Internal control weaknesses contributed to lost investigative equipment

 

We attribute the conditions described above to a weak control environment over investigative equipment.  Specifically, our review showed the CI function did not:

  • Effectively conduct the annual physical verifications.
  • Exercise proper separation of duties.
  • Maintain complete documentation to support equipment disposal transactions.
  • Properly control equipment loaned by the CI function HQ office.

The CI function did not effectively conduct the annual physical verifications

According to the CI function’s Property Management Guidelines, each office is required to conduct an annual physical inventory of investigative equipment by the end of the fiscal year.  This inventory should not only include verifying all equipment recorded on the CIECS but also account for those items in an office’s possession that meet the CIECS reporting criteria.  The CIECS coordinator and backup coordinators[22] are prohibited from participating in the inventory verification, to maintain proper separation of duties. 

At the conclusion of the physical inventory, each office should send a memorandum outlining the results to the Director, Equipment and Technology Evaluation (ETE).  The memorandum should note that 100 percent of all equipment was inventoried and should include an attachment listing all items that were reported as lost or stolen with the proper supporting documentation.

We reviewed the inventory procedures at four CI function offices and determined the offices did not always properly conduct the physical inventories. 

  • One of the offices had not completed its FY 2004 physical inventory at the time of our review.  Personnel from that office indicated they received an extension; however, the CI function HQ office stated the extension was not granted by its office.
  • There was no evidence that a verification of unassigned equipment inventory was conducted for a Special Agent in Charge.

The prior years’ annual inventories were not effective based upon several of the conditions identified during our review and described later in this report, including duplicate inventory records and inaccurate CIECS data.  In addition, we reviewed the status of 78 items that were classified as “pending disposal” on the CIECS as of September 30, 2004, and determined only 1 of these items was accurately categorized.  The remaining 77 had been previously disposed of.  Furthermore, separated employees in one of the offices we reviewed still had investigative equipment assigned to them.  One of these agents separated in November 2002.  These types of inaccuracies should have been identified and corrected during the annual inventory.

+===+

**Problems to work on**
[A] Repeat word for word the part of the equipment audit excerpt between "Internal control weaknesses" and "function HQ office.", inclusive.
[B] According to the equipment audit excerpt, how many of the 78 items listed as "pending disposal" on the CIECS were accurately categorized?
[C] Please carry on writing the equipment audit excerpt, starting after its final sentence.
The records have no connection to the equipment audit excerpt.

A set of data:
+===+

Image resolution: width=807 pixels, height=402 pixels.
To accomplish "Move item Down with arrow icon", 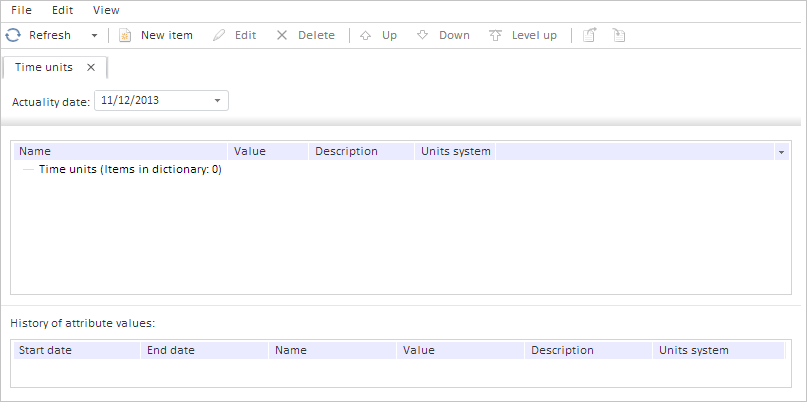I will coord(423,35).
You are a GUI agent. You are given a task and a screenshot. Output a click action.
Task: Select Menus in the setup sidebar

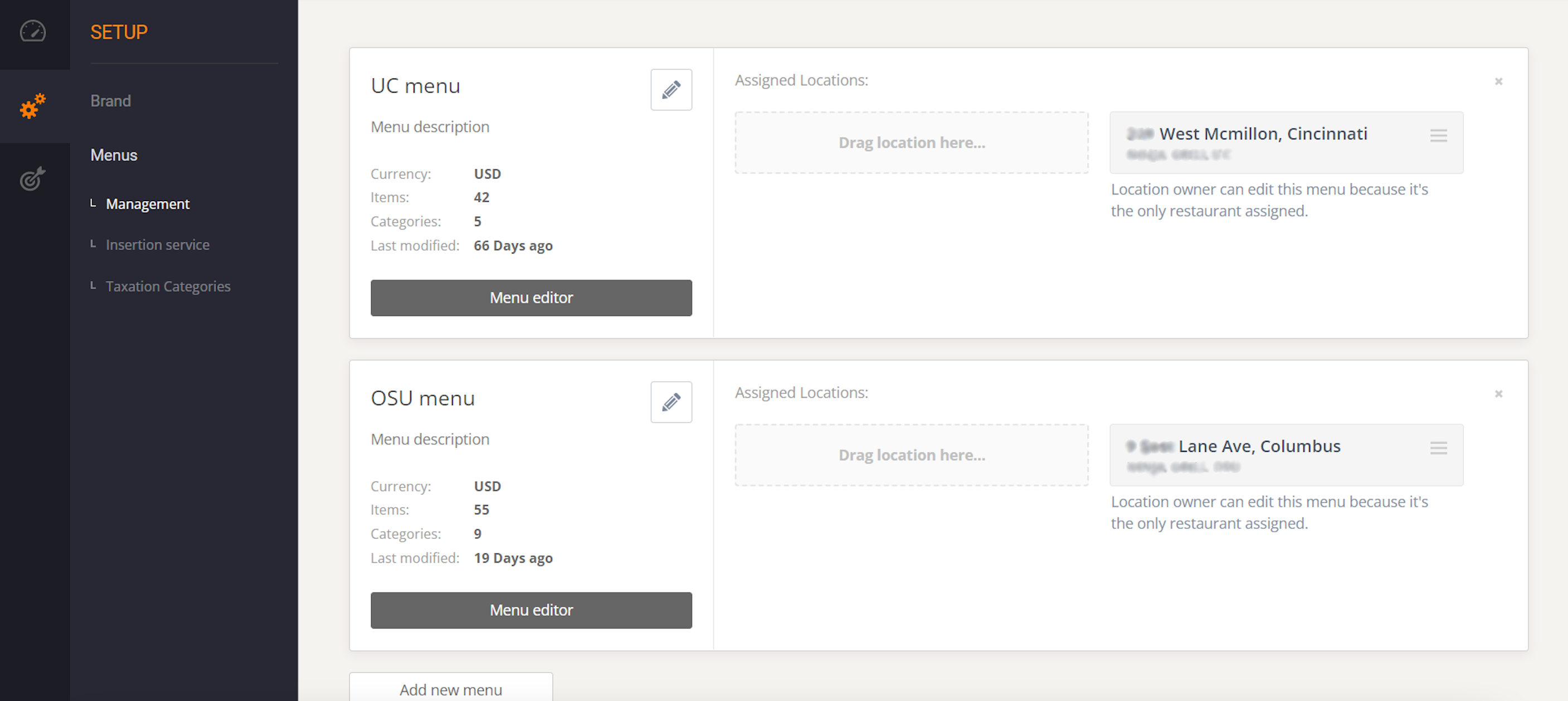pos(114,154)
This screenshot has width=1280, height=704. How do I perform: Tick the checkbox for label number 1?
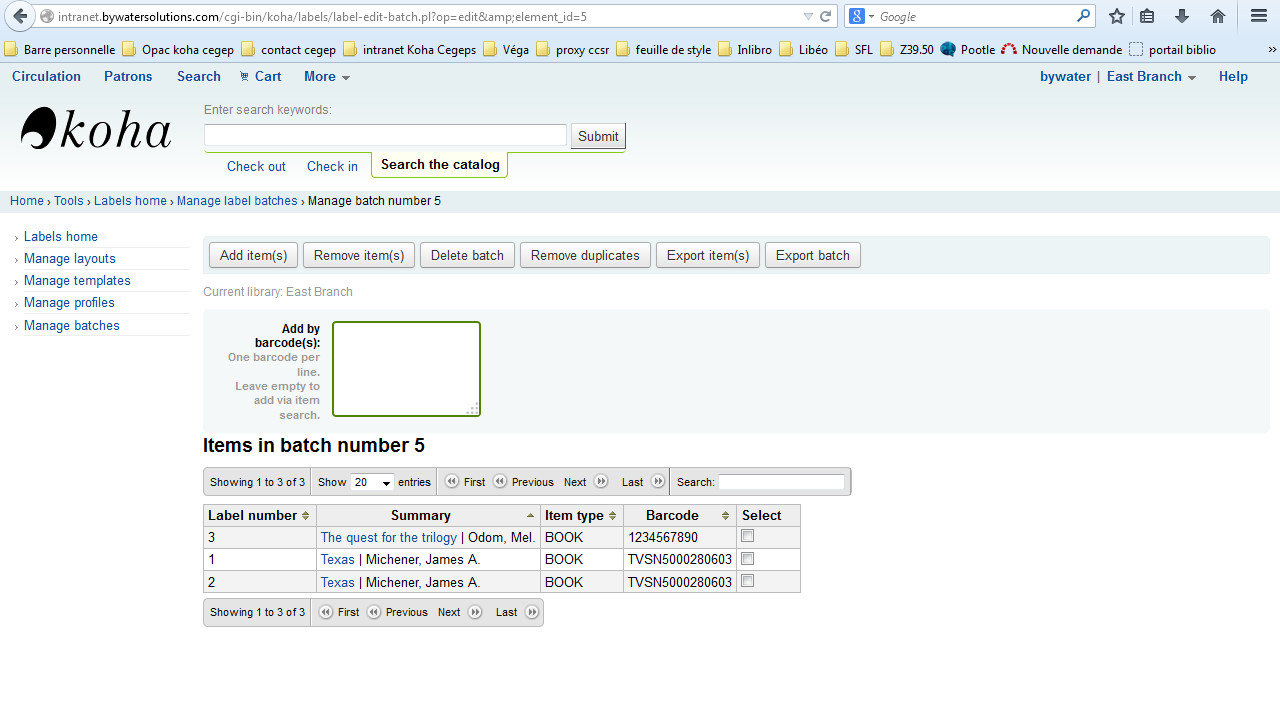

+===+

**Outputs for the tasks**
[A]
Internal control weaknesses contributed to lost investigative equipment

 

We attribute the conditions described above to a weak control environment over investigative equipment.  Specifically, our review showed the CI function did not:

  • Effectively conduct the annual physical verifications.
  • Exercise proper separation of duties.
  • Maintain complete documentation to support equipment disposal transactions.
  • Properly control equipment loaned by the CI function HQ office.

[B] Only 1 of the 78 items was accurately categorized.

[C]
To better control its equipment and improve the inventory process, the CI function should consider using bar coding on equipment conducive to such a process.  One of the offices in our review was planning to bar code its investigative equipment.  In addition, the Director, ETE, indicated the possibility of going forward with plans to bar code equipment at the CI function HQ offsite warehouse.  The CI function should analyze the results of these efforts to determine the feasibility of bar coding all of its investigative equipment.  The use of bar coding can reduce human error, as well as improve the efficiency of the physical inventory process.

The CI function did not exercise proper separation of duties

According to the Government Accountability Office Standards for Internal Control in the Federal Government, key duties and responsibilities need to be divided or separated among different people to reduce the risk of error or fraud.  This should include separating the responsibilities for authorizing transactions, processing and recording transactions, reviewing transactions, and handling any related assets.  No one individual should control all key aspects of a transaction or event.  In addition, the Property Management Guidelines state the CIECS coordinator and backup coordinators are prohibited from participating in the inventory verification to maintain proper separation of duties.

At three of the four offices reviewed, we identified the following instances where duties were not properly separated:

  • Several property custodians at the CI function HQ office had recordkeeping duties.  Not only did they have access to the CIECS database, but their permission levels allowed them to add records and change information on existing records. 
  • An employee of the CI function Finance section was responsible for purchasing, recording, and maintaining custody of enforcement badges and pocket commissions. 
  • Support staff at one office conducted their respective group inventories.  According to the IRM, an employee may not inventory equipment where he or she is responsible for maintaining that inventory.
  • The CIECS coordinator in one of the CI function field offices maintained custody of the keys to the surplus vehicles.
  • A backup CIECS coordinator in one office conducted the inventory of the lead technical agent’s equipment pool and the firearm coordinator’s pool.  Another backup coordinator at that same office conducted the inventory of one of the groups.

Internal reviews at the three offices noted weaknesses pertaining to separation of duties.  According to an October 2003 review[23] of the ETE section, property custodians had access to and could make changes in the CIECS database.  In addition, the Review and Program Evaluations conducted in May 2002 and April 2004 at two other offices noted weaknesses in the separation of duties during the performance of equipment inventories. 

CI function management needs to ensure the investigative equipment duties are properly separated to reduce the risk of error or fraud.

The CI function did not maintain complete documentation to support equipment disposal transactions

According to the Standards for Internal Control in the Federal Government, all transactions should be authorized, clearly documented, and readily available for examination.  Control activities, such as reviewing supporting documentation, help ensure all transactions are completely and accurately recorded.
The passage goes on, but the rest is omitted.